Quizás el punto medio ideal reside en utilizar estas herramientas de ingeniería para calibrar la intuición, creando al mismo tiempo un espacio para la interacción con la dinámica colectiva. Las estructuras sociales vinculadas a la búsqueda de la superación personal —ya sean carreras y competiciones, o simplemente clubes y amigos— pueden ampliar y moldear las rutinas y los límites percibidos. Y las herramientas de cuantificación —relojes, medidores y monitores de frecuencia cardíaca— pueden refinar esas percepciones para una comprensión más fiable del estrés y la respuesta.
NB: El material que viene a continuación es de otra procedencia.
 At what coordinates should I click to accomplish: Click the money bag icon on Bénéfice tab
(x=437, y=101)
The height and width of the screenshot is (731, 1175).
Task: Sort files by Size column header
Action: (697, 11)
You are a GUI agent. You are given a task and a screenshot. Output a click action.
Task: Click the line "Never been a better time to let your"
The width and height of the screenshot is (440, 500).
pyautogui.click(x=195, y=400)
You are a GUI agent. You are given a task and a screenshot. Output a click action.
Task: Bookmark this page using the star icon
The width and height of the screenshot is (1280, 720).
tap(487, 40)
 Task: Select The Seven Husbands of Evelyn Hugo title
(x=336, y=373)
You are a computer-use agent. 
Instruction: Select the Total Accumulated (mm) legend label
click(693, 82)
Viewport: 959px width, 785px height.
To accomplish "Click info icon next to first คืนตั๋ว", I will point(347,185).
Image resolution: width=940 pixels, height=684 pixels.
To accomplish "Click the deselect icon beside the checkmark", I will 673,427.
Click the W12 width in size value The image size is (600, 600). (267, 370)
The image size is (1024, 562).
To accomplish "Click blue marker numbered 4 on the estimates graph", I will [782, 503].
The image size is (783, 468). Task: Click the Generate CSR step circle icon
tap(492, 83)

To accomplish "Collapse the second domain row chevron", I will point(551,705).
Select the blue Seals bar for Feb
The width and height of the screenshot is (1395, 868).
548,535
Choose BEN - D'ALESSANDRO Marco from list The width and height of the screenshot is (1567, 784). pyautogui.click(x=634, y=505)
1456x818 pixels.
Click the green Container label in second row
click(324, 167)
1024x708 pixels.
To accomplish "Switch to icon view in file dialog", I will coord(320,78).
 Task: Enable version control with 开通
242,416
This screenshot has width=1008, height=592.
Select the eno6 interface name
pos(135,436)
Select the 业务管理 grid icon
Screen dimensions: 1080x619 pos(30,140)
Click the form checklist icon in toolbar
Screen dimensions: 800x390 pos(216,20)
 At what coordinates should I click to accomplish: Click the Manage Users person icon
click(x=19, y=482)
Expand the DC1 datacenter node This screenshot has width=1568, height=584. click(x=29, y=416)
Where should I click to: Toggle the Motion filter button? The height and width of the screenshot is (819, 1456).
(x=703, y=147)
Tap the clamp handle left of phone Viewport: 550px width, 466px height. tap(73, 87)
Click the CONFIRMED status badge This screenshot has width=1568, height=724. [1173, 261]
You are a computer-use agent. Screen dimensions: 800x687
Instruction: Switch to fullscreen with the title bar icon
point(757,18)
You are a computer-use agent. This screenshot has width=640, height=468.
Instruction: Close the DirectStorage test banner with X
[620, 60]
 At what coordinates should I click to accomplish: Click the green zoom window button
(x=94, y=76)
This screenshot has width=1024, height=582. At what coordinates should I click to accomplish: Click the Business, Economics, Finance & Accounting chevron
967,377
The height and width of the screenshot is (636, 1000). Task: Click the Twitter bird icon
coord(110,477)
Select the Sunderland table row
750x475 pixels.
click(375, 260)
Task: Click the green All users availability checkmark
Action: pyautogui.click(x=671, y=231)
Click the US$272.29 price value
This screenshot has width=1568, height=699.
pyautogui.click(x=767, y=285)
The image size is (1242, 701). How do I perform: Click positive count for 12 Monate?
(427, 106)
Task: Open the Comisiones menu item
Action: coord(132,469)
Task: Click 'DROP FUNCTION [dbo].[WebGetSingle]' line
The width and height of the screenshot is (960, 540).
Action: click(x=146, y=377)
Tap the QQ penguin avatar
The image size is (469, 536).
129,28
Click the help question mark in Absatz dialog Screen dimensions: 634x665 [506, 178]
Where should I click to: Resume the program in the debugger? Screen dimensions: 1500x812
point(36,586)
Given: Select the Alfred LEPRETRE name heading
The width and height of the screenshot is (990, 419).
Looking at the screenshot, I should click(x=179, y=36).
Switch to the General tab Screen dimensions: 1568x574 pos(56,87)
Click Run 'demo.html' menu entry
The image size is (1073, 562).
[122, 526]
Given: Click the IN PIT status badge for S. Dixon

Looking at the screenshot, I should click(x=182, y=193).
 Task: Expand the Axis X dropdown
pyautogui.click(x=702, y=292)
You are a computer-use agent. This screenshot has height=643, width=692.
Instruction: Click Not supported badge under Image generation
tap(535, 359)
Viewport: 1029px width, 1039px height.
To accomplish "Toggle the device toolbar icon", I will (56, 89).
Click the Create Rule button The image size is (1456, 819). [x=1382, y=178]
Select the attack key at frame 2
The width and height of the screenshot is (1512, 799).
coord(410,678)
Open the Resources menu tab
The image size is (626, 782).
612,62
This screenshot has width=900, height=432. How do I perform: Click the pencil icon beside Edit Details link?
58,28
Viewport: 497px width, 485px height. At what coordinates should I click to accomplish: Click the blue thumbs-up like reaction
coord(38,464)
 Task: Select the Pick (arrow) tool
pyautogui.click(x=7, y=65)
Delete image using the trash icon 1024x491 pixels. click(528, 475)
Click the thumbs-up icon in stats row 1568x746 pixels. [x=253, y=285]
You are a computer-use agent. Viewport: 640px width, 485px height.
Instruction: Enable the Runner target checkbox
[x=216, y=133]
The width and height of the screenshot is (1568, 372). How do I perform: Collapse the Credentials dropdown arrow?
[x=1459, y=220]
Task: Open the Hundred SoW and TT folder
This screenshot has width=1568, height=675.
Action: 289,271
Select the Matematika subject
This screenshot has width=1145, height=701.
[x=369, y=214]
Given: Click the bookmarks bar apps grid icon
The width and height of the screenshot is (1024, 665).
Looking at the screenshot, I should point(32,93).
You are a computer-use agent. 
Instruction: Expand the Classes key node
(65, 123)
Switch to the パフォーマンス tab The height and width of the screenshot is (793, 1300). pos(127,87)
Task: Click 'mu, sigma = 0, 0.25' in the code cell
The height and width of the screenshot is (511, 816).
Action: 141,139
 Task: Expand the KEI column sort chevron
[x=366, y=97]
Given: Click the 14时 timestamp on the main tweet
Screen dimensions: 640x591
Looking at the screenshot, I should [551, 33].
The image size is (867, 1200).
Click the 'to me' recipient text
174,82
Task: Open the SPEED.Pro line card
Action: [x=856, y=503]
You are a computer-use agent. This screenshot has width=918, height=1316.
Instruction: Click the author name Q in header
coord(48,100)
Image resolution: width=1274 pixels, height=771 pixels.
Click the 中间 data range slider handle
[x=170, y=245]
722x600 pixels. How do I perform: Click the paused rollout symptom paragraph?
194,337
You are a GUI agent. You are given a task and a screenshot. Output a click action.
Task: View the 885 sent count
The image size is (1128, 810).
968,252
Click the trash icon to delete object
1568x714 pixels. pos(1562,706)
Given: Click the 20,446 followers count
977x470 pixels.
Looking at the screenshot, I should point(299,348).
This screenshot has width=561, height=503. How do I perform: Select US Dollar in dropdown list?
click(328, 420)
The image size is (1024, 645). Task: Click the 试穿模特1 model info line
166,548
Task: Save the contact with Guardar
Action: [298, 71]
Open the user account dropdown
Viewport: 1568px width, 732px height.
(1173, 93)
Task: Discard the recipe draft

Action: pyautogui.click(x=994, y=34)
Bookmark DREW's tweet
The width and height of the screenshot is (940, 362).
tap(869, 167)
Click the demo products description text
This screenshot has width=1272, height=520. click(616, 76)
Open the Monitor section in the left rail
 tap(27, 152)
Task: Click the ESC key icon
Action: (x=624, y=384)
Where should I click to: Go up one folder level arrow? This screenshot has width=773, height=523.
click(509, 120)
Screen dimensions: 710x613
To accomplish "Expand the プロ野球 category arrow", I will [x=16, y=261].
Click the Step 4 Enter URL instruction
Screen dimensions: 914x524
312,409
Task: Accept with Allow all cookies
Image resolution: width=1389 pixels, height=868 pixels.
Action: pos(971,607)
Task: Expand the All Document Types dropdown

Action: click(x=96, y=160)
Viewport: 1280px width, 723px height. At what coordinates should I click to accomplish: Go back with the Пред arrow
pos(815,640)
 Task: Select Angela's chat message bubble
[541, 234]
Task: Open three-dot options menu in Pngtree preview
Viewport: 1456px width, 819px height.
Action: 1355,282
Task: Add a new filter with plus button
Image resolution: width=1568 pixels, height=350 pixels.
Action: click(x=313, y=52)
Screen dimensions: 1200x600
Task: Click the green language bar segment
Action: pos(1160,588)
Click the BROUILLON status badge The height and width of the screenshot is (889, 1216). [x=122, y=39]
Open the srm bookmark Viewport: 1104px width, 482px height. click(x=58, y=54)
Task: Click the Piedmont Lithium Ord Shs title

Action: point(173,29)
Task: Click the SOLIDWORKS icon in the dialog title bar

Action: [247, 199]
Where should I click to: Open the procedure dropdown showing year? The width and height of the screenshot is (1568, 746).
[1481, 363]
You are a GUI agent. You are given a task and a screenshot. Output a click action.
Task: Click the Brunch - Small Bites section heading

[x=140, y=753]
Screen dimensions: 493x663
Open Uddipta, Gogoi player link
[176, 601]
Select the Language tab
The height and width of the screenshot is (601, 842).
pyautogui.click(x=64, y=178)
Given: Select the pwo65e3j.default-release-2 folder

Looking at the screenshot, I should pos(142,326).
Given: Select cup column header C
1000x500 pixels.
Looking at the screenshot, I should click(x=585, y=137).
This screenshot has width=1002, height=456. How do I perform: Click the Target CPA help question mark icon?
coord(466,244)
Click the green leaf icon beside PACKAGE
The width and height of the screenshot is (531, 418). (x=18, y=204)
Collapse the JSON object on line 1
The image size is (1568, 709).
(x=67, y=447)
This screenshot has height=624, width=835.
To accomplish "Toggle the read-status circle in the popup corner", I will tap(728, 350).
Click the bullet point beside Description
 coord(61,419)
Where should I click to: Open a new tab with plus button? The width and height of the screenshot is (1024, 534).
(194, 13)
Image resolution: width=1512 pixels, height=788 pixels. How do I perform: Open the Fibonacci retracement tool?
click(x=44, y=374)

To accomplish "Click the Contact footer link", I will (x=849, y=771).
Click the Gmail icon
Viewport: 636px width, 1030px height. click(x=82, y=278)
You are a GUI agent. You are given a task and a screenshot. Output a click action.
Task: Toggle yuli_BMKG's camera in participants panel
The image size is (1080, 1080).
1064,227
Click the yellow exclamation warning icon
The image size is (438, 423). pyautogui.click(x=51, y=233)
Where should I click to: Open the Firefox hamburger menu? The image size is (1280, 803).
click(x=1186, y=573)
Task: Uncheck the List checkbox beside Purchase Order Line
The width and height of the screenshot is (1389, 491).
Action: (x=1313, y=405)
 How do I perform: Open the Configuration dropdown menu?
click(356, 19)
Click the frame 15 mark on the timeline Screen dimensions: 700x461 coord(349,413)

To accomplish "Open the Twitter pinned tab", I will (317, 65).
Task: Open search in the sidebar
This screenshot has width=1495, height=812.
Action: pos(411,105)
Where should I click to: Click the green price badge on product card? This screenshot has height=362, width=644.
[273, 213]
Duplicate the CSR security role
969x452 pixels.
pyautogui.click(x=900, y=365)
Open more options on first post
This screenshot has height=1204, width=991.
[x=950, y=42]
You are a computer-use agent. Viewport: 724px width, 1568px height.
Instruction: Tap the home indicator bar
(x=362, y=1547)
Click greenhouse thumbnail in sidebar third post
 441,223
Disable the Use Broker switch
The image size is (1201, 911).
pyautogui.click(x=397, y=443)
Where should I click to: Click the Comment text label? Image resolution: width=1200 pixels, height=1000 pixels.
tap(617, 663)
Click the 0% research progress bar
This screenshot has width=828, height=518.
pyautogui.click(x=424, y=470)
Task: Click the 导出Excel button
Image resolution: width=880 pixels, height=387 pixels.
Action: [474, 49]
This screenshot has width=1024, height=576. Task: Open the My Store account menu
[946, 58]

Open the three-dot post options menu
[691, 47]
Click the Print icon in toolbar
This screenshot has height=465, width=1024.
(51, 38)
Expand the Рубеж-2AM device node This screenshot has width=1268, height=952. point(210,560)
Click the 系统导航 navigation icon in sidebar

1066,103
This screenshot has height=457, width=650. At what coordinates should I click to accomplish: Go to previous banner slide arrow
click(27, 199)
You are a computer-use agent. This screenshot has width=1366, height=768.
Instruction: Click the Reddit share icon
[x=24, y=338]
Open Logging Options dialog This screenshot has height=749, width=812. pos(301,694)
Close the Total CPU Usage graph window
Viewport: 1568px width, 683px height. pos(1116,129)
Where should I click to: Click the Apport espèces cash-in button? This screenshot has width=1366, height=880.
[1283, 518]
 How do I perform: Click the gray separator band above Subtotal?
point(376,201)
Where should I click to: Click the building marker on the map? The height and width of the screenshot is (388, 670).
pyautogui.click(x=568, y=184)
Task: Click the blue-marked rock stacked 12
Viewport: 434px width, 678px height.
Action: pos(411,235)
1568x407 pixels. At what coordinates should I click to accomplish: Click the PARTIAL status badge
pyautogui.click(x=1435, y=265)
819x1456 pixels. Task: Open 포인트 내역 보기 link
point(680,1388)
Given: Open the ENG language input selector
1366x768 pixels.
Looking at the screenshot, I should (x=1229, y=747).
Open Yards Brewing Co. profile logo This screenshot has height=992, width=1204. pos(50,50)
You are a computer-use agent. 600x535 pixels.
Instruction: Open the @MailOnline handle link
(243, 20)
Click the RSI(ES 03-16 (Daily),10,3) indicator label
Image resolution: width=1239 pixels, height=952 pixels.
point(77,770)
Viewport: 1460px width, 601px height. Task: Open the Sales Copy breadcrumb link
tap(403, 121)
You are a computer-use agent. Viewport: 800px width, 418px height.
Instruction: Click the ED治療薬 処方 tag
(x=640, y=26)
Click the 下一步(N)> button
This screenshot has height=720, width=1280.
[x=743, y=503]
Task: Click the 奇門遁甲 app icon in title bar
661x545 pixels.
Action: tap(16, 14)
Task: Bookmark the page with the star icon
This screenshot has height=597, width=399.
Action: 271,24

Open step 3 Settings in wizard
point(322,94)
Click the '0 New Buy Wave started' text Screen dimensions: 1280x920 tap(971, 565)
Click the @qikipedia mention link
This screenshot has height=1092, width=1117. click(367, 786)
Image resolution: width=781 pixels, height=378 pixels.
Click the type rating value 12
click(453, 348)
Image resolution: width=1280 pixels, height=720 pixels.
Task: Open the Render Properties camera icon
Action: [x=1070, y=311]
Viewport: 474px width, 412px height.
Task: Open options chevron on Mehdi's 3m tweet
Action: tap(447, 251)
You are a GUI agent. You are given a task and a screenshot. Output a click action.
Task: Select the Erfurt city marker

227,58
Los seres humanos somos, sin duda, propensos a los sesgos, las emociones y los errores, y estas herramientas modernas pueden ayudar a los corredores a controlar esos miedos y perfeccionar sus comportamientos.

Aquí también surge una cuestión más amplia sobre cómo las sociedades y las culturas valoran ciertos tipos de conocimiento. Si bien se preocupaban por mantener y controlar sus niveles de energía, Zeleke y Gojjam a veces se permitían gastos de energía aparentemente excesivos e innecesarios. Por ejemplo , se levantaban a las 3 de la mañana (¡imagínense el horror del diligente monitor del sueño!) para correr cuesta arriba y cuesta abajo en la oscuridad, antes de tomar una vigorizante ducha al aire libre. Lo hacían porque correr no solo implicaba una calibración precisa, sino también cultivar una sensación de «peligro», aventura y (¿nos atrevemos a decirlo ?) diversión .

Es posible imaginar un futuro en el que el rendimiento deportivo se atribuya a tecnologías personalizadas o protocolos biomédicos, en lugar de a características como la perseverancia, la determinación y el sacrificio, o a las comunidades que, en primer lugar, formaron al atleta. A medida que las sociedades delegan cada vez más atributos humanos en ámbitos más amplios de la vida a máquinas y fármacos —la intuición a dispositivos de automonitoreo, el pensamiento a la IA, la autodisciplina a supresores del apetito—, es importante no perder de vista la conexión humana en el proceso. La autocuantificación, cada vez más disponible en dispositivos y aplicaciones, puede ayudarnos a responsabilizarnos de nosotros mismos y a modificar positivamente nuestro comportamiento, pero el alcance de sus mediciones y guías siempre acabará siendo eclipsado por la totalidad del ser humano. Seas atleta o no, todos somos, en esencia, seres sociales y, para alcanzar nuestro máximo potencial, necesitamos que otros nos impulsen y nos ayuden a lograrlo.